La gran mayoría de los proyectos que había de nuevas plantaciones o de reconversiones de las ya existentes (arrancar lo viejo y plantarlo de nuevo) se han paralizado casi por completo, tanto en la Comunitat Valenciana como en las demás regiones productoras. Ni siquiera en las zonas andaluzas que han vivido el mayor auge de expansión en los últimos años, Huelva y el Valle del Guadalquivir, hay la alegría de antes. Los precios ruinosos marcan la pauta, al igual que antaño se animó el cotarro al calor de mejores cotizaciones. La consecuencia es que los viveros que producen los plantones de cítricos se encuentran ahora con que les sobra la mayor parte de la producción que tienen en sus campos, por lo que han paralizado siembras e injertadas de la nueva campaña, porque no saben qué hacer con lo que tienen.
De cerca de 15 millones de plantones que se calcula que hay ahora en los viveros autorizados, están vendidos o comprometidos unos 2 millones y los viveristas más optimistas estiman que aún podrán colocarse otros tantos, porque siempre hay reposiciones de faltas en todas las fincas, se realiza alguna pequeña ampliación y, sobre todo, se mantiene cierta demanda para variedades más de moda, como la clementina precoz Clemenrubí, algunas naranjas tardías como Powell, Barnfield, Chislett o Valencias, y también pequeñas cosas de más capricho.
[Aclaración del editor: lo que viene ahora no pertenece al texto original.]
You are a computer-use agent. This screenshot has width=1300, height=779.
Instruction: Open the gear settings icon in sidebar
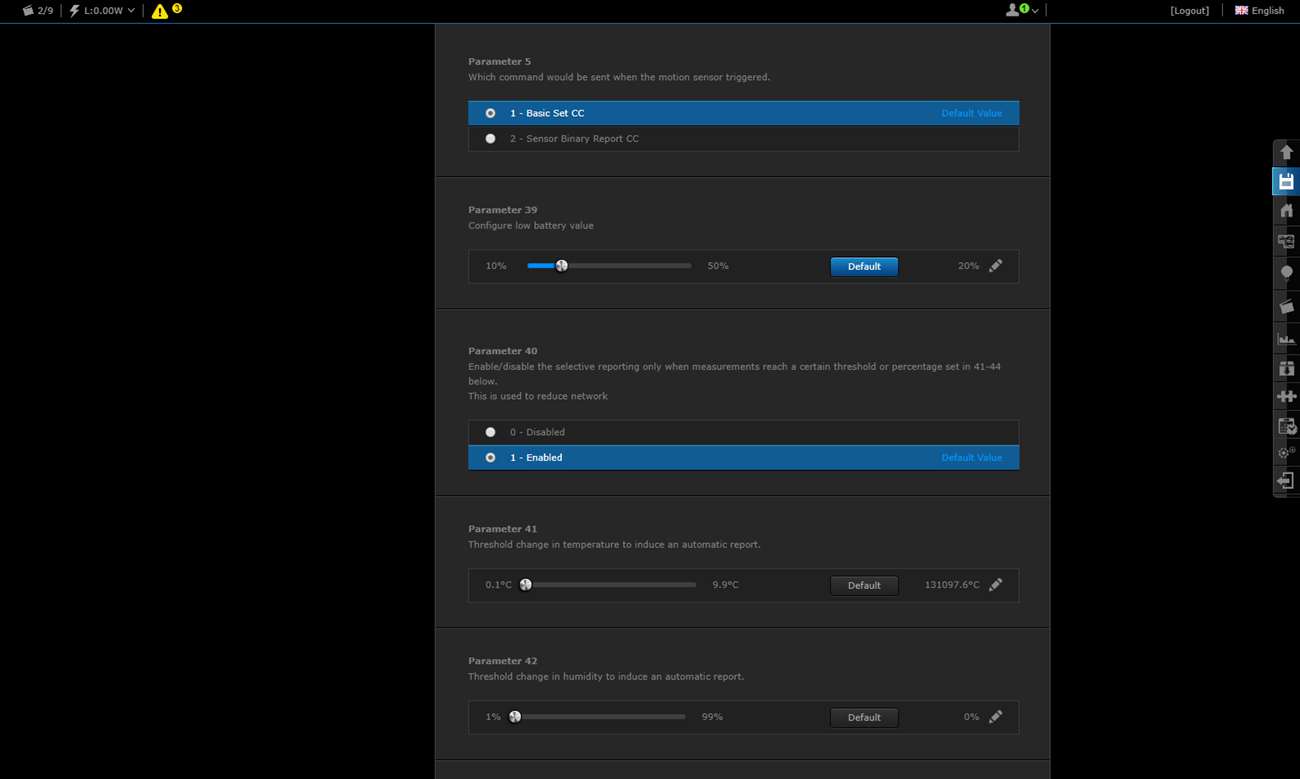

De los 11 millones de plantones restantes, otros 2 son muy jóvenes o son patrones aún sin injertar; no tienen el porte comercial para este año, son para el siguiente. Deducidas las cantidades anteriores, quedan 9 millones de ejemplares adultos (cantidad equivalente a lo que se ha plantado muchos años) que sobran de momento. De ellos, algo más de la mitad puede mantenerse para el año próximo, porque son plantas del año y pueden aguantar otro ciclo de crecimiento, pero se da por seguro que alrededor de 4 millones que son de dos años o más ya no tienen aguante, porque pierden su condición comercial y para el trasplante, y tendrán que ser destruidos. Los demás podrán esperar la hipotética llegada de mejores circunstancias, pero sin que los viveros produzcan apenas de nuevo.
Sobran sobre todo plantas de variedades con exceso de oferta de fruta en el mercado: clementinas (de Clemenules, casi todas), naranjas navelinas, Lane late...
La gran mayoría de viveros están ubicados en el norte de la provincia de Castellón y en el sur de Tarragona, sobre todo en el eje Vinaròs-Alcanar, donde ya se nota en el mercado laboral la caída de la carga de trabajo, traducida en cientos de despidos. El radical cambio de panorama comercial obliga a que los viveristas reconduzcan rápidamente sus estrategias, para no hundirse del todo. Todos tienen claro que han de especializarse más que nunca. Algunos ya están evolucionando hacia la jardinería, que está en auge, y reutilizan para ello parte de los plantones más adultos, comercializados ahora en macetas. Además cuentan con la esperanza de que la próxima disponibilidad de nuevos patrones y de las nuevas mandarinas tardías obtenidas por el IVIA, sirvan para renovar de forma atractiva parte de su oferta, aunque ya no será con las grandes cantidades de antes.